増えていますね。金をお売りに来られる方は「なんとなく高く売れそう」という雰囲気でいらっしゃるケースが多いですが、実際に買取金額を提示させて頂くと「こんなに高く買い取ってもらえるんですか!」と驚かれる方が多いです。
——逆に、最近になって投資目的で金を買った人は?
直近で買った人は、もう少し様子を見てもいいと思います。でも、たとえば1年前の2024年初頭には金価格が1万円台前半でしたから、そのときに買っていれば、今売っても4,000〜5,000円くらいは上乗せされています、十分プラスです。
○経済が悪化すれば、金は再び価格が上がる可能性も?
——今後、金相場が再び跳ね上がる可能性はないのでしょうか?
その可能性は十分あります。
本来は、金相場は株式相場が下がると上がりやすいんです。ですから今回のように、株価も金相場も下がるというのは珍しいケースと言えるでしょう。
今後、世界経済が良くない方向へ進む可能性もありますよね。そうなると株や不動産といった資産への信頼が徐々に揺らぎ始めます。その時に、金が投資資産として着目され、相場はまた上げに転じるでしょう。
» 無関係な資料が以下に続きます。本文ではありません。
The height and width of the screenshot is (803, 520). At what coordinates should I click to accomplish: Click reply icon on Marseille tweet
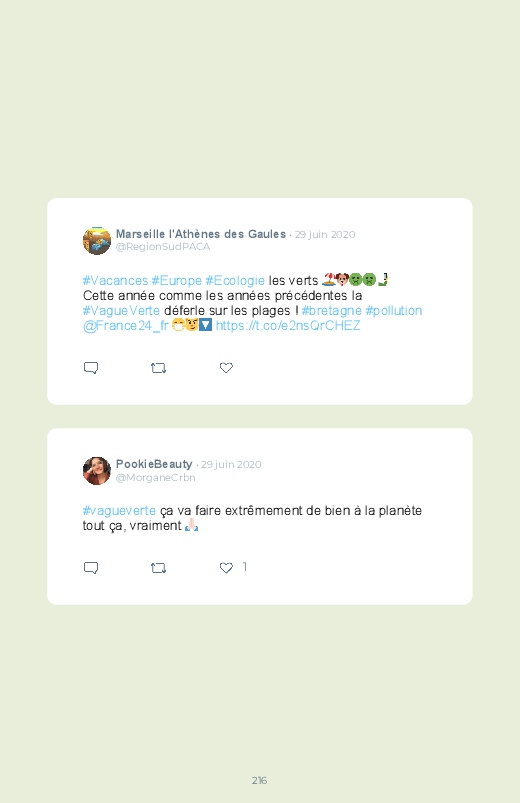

しかし、この30年の上がり幅は相当でしたから、そのボラティリティは何とも言えません。
——最後に、改めて金の扱いについてアドバイスをお願いします!
投資目的の人は相場と相談しながら判断すべきですが、使っていない金を所有している方は、今が"売り時"かもしれません。高いうちに売って、おいしいものを食べたり、旅行したりするのも一つの手だと思いますし、無理に"待つ"必要もないと思います。
また、金もそうですが、関税が世界的に上がっていくとなると、海外のブランド品などの価格が高騰することが考えられます。その時は『ブランド品』が売り時ですね。
いま、『買取大吉』には、すぐに売らないまでも、"いつ売るべきか"の相談を目的として来店される方が増えています。私どもも、「最終的には、買取大吉に売って欲しい」という思いで、お客様の立場に立ち真摯にアドバイスさせて頂いています。
お持ちの品物は今売り時なのか? もう少し持っておいた方がいいのか? 的確にアドバイスさせて頂きますので、是非お近くの「買取大吉」に遊びに来て頂けると嬉しく思います
予測不可能な乱高下を繰り返す金相場。しかし、"金"の背景には、「限られた資源」「高まる需要」という確かな構造もある。短期の変動に振り回されるより、自分のライフスタイルや目的に合った判断が求められそうだ。